COMPLETE THE FOLLOWING:
1: In the post on Mitt Romney's trend problem, what does the quoted passage from John Sides call the most important predictor of presidential election outcomes?
2: Using the post on Mitt Romney's trend problem, explain why an improving economy makes campaigning harder for Romney as the challenger.

EXCERPT PROVIDED start

Mitt Romney’s Trend Problem

The GOP has a problem regarding the economy: it is getting better.

I am not a Pollyanna on the economy and certainly recognize that it still has serious problems (e.g., unemployment is still too high).  There is also the looming Euro problem that is by no means over and could have serious effects on the US economy this year.  However, if we want to look at the politics of the economy at the moment, the Republican nominee, very likely Mitt Romney, is going to have to figure out a way to address the fact that trends at the moment are positive for health of the economy.  Romney knows this, so we get (from First Read, h/t:  Steve Benen):

In his remarks today, Romney also acknowledged the economy was getting better — something he has said before — and declared  that the social safety net needs to be protected.

“And [President Obama]’s going to say the economy is getting better,” Romney said. “Thank heavens it’s getting better. It’s getting better not because of him, it’s in spite of him and what he’s done.”

Note:  he is having to acknowledge that “the economy is getting better” (thrice in rapid succession, as Steve Benen notes, in fact).

Yes, Romney can assert that whatever positive news about the economy is “in spite of” the president and not because of the president’s policies, however this situation creates a political difficulty for his campaign because, let’s face facts, it would be politically better for the GOP candidate if the economy was not in recovery of any kind.  This is true, by the way, regardless of what is causing current trends.

As John Sides pointed out at the Monkey Cage the other day:

As we’ve noted on the blog many, many times, the most important predictor of presidential election outcomes is the trend in key economic indicators in the year before the election.  Although Americans hardly see the economy as healthy, the trend from September into now is the best news Barack Obama could hope for.  Now he just needs to hope it continues.

To support his position, Side noted the following from Gallup:

I would also note that the trend line for unemployment for is in the right direction (source):


Yes, unemployment is still high, but the line is going in the right direction.  As such, Romney has to argue how he would make that slope of the line steeper.  From a campaigning point of view, this makes things harder on him as the challenger because it requires (as per the quote above) the acknowledgment that things are going in the right direction (which helps Obama) and then he has to argue why Obama doesn’t deserve the credit and then get to how he would make it even better.  Clearly, this creates a a more convoluted argument than a politician would prefer.  Obama, meanwhile can campaign on a) things are getting better, and b) Romney would take us back to the policies that got us into this mess in the first place.  This is a clearer message that is easier to package.

Note:  the issue here is not who is right or wrong about economic policy, but rather the address how the current trends in the economy affect the incumbent president’s campaign and that of his likely challenger.

FILED UNDER: 2012 Election, US Politics, , , , , , ,
Steven L. Taylor
About Steven L. Taylor
Steven L. Taylor is a Professor of Political Science and a College of Arts and Sciences Dean. His main areas of expertise include parties, elections, and the institutional design of democracies. His most recent book is the co-authored A Different Democracy: American Government in a 31-Country Perspective. He earned his Ph.D. from the University of Texas and his BA from the University of California, Irvine. He has been blogging since 2003 (originally at the now defunct Poliblog). Follow Steven on Twitter


  1. gVOR08 says:

    Not to worry. Romney can continue lying and McConnell and Boehner can fix the direction of the trend lines. Saw just yestrday that the concensus forecast is 2.5% GDP growth in ’12 – unless we fail to extend the payroll tax holiday, in which case it will be lower. Incidentally, an admission that stimulus works.

EXCERPT PROVIDED end
INFORMATION SHOWN start

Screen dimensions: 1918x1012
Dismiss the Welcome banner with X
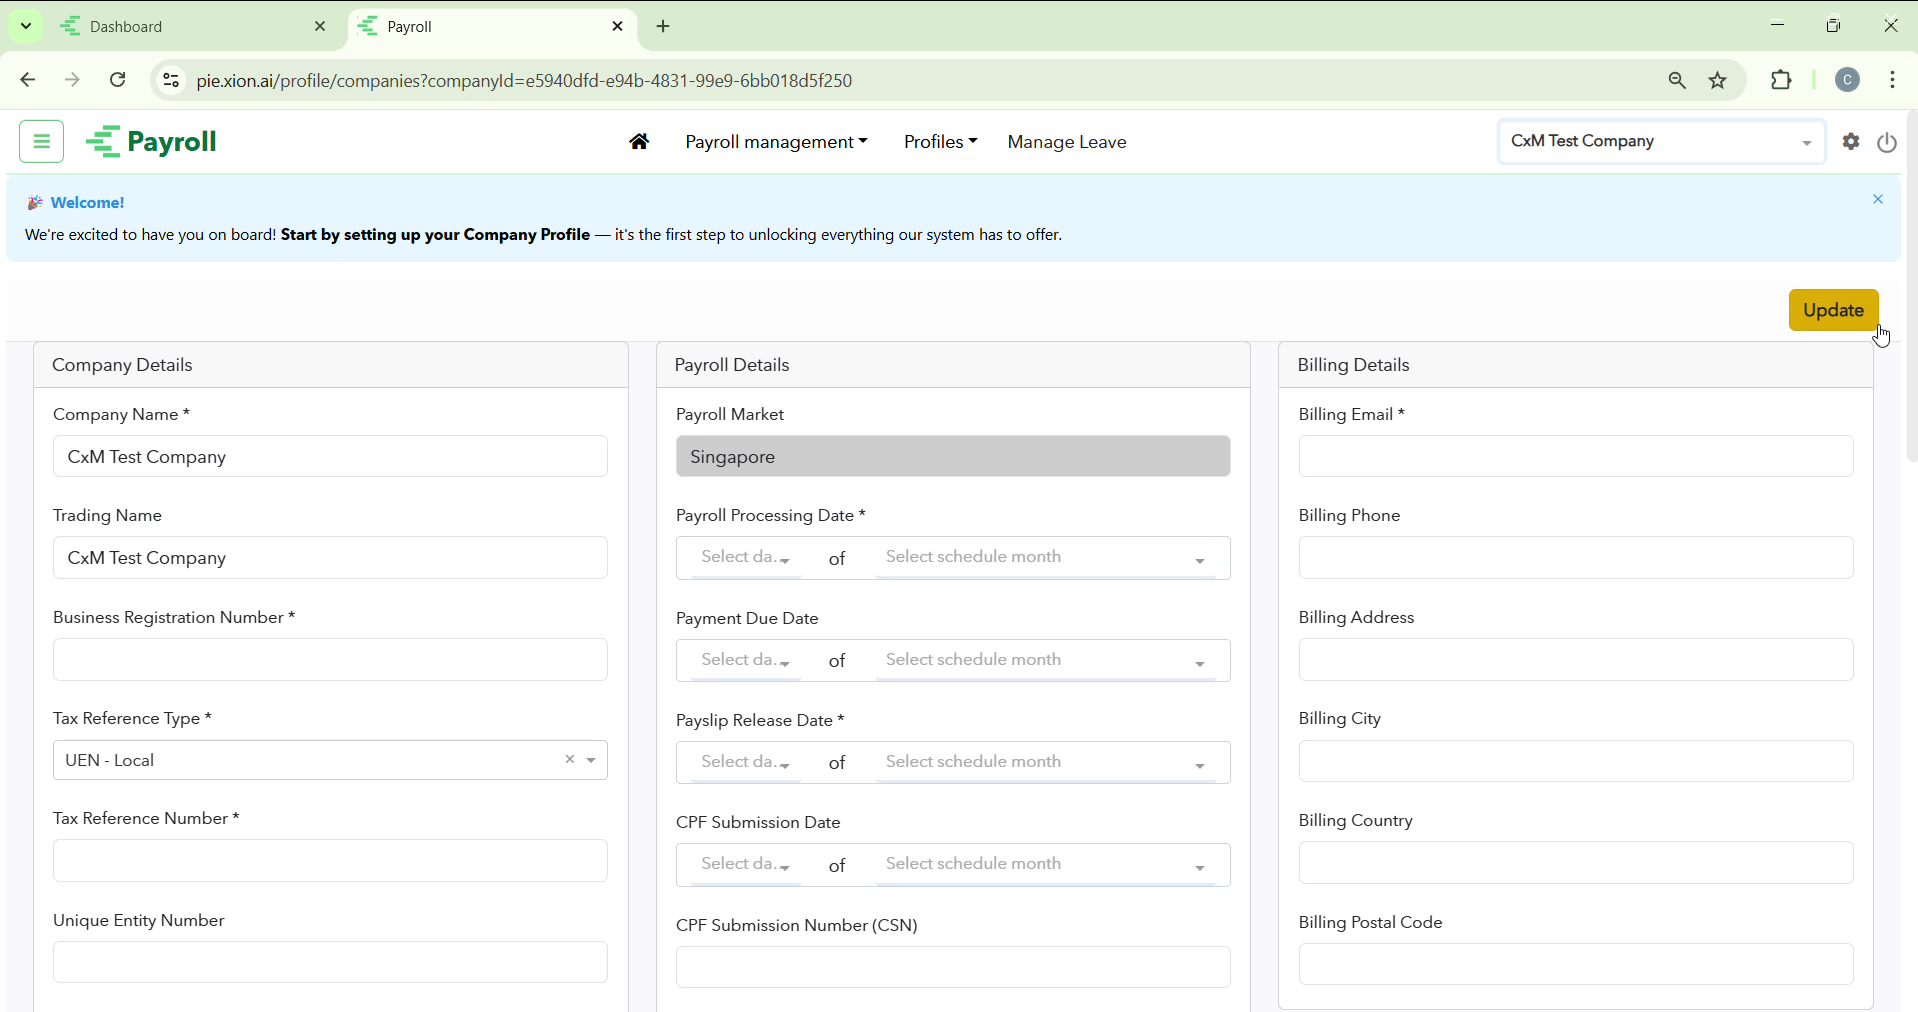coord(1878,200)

INFORMATION SHOWN end

THE RESPONSES:
1: The trend in key economic indicators in the year before the election.

2: He must first admit that things are going in the right direction, which helps Obama. Then he has to argue that Obama doesn't deserve the credit, and only after that explain how he would make things even better. That makes his argument more convoluted than a politician would prefer.